● Work order 1: In the text about radio station WVBV, which church owns the station?
● Work order 2: Carry on the text about radio station WVBV from its last sentence.

● Passage for review:

WVBV
- Medford Lakes, New Jersey; United States;
- Broadcast area: Philadelphia, Pennsylvania
- Frequency: 90.5 (MHz) (HD Radio)
- Branding: Hope FM 90.5

Programming
- Format: Christian

Ownership
- Owner: Hope Christian Church of Marlton

History
- First air date: November 2005

Technical information
- Licensing authority: FCC
- Class: B
- ERP: 21,000 watts
- HAAT: 138 meters
- Translators: W209CP (89.7 MHz, Cape May)

Links
- Public license information: Public file; LMS;
- Website: www.hopefm.net

= WVBV =

Christian radio station in Medford Lakes, New Jersey

WVBV or Hope-FM 90.5 is a Christian radio station in Medford Lakes, New Jersey on 90.5 FM. The station's primary focus is teaching the Bible and playing Christian music. The station is owned by Hope Christian Church of Marlton. Many of their teaching programs are produced by Calvary Chapel pastors, although they also run programs from other churches. The music is of the praise and worship variety, which they hope will "lead one into the worship of God without attracting too much attention to the music itself."

WVBV is simulcast on Class A radio stations WRSM 89.1 FM, licensed to Rising Sun, Maryland WWFP 90.5 FM, licensed to Brigantine, NJ and WZBL 88.1 FM, licensed to Barnegat Light, NJ. WZBL transmits with a power of 100 watts from the High Bar Harbor section of Long Beach Township.

● Data section:

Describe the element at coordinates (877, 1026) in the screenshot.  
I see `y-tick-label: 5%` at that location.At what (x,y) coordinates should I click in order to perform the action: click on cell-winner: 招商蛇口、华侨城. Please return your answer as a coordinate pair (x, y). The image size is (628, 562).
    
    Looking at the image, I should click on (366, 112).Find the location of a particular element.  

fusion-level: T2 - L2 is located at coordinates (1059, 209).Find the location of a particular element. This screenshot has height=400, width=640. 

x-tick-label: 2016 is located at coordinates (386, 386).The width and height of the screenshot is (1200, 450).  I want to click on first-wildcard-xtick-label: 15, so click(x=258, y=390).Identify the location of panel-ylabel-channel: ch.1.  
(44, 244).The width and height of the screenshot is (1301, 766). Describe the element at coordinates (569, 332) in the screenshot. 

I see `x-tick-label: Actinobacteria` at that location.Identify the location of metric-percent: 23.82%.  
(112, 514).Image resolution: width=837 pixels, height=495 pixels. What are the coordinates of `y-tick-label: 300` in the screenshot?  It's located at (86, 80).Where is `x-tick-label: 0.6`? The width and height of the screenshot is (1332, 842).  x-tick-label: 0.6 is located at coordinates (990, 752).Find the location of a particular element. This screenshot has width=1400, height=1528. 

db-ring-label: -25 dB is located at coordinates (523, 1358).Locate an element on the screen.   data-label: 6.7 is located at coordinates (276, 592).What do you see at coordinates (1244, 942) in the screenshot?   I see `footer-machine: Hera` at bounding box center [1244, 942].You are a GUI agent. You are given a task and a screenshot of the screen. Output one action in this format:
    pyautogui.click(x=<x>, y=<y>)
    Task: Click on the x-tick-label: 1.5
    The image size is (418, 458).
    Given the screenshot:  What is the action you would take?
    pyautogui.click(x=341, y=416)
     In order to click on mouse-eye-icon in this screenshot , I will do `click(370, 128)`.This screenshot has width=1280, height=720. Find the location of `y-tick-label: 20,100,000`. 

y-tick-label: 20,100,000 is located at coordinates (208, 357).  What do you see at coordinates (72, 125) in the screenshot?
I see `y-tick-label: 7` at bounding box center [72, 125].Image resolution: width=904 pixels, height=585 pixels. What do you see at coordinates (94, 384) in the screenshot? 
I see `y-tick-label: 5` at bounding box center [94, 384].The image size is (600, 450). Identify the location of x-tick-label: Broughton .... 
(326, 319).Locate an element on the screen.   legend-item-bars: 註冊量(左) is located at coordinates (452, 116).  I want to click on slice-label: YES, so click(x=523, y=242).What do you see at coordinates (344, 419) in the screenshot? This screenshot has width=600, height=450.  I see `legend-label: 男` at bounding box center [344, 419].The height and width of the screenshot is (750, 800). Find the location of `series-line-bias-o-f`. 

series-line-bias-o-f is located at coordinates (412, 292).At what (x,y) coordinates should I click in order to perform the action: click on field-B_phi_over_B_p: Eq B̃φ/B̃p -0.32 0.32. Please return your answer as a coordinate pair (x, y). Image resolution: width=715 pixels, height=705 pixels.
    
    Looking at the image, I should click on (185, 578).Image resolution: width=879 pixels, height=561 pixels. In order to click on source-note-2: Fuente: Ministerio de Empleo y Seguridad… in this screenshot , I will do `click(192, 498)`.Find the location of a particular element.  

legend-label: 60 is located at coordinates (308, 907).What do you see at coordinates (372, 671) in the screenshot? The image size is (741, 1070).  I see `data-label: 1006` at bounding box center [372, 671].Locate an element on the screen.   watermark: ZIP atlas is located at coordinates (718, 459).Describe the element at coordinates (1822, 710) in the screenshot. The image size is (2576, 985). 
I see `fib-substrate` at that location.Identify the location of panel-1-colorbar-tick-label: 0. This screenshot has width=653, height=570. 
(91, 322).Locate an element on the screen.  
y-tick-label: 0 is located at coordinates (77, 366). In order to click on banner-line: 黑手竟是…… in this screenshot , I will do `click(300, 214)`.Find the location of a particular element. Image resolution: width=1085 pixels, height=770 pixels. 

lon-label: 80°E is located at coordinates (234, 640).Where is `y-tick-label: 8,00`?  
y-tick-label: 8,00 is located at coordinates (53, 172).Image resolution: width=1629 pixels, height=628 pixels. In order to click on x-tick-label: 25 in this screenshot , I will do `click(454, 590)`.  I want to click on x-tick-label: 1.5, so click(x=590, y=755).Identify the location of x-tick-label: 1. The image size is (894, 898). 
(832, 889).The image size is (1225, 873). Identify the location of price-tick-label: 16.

● Expected answer 1: Hope Christian Church of Marlton

● Expected answer 2:
==History==
Calvary Chapel of Marlton began to look into the process for obtaining an FM radio station in 1995, after hearing Chuck Smith of Calvary Chapel Costa Mesa discuss how pleased he was with their station, KWVE-FM. The effort took more than 10 years and bore fruit in November 2005 when WVBV went on the air with 21,000 watts on 90.5 FM. In 2006, they began airing The AltarLife which features Brent Hughes and Geoff Desiato on Saturday and Sunday evenings from 9pm to 11pm. The show, originally created exclusively for HOPE FM, marked the first time that the station produced original programming, which resulted in the station becoming the top rated Christian station on the weekends among teens in the Philadelphia market. During its run, HOPE FM introduced the show to several other radio stations around the United States, which led to it being heard in Tennessee, Missouri, Oklahoma, as well as several other locations up and down the East Coast. On July 7, 2013, the final episode of The AltarLife aired, nearly 7 years to the day after its pilot originally aired.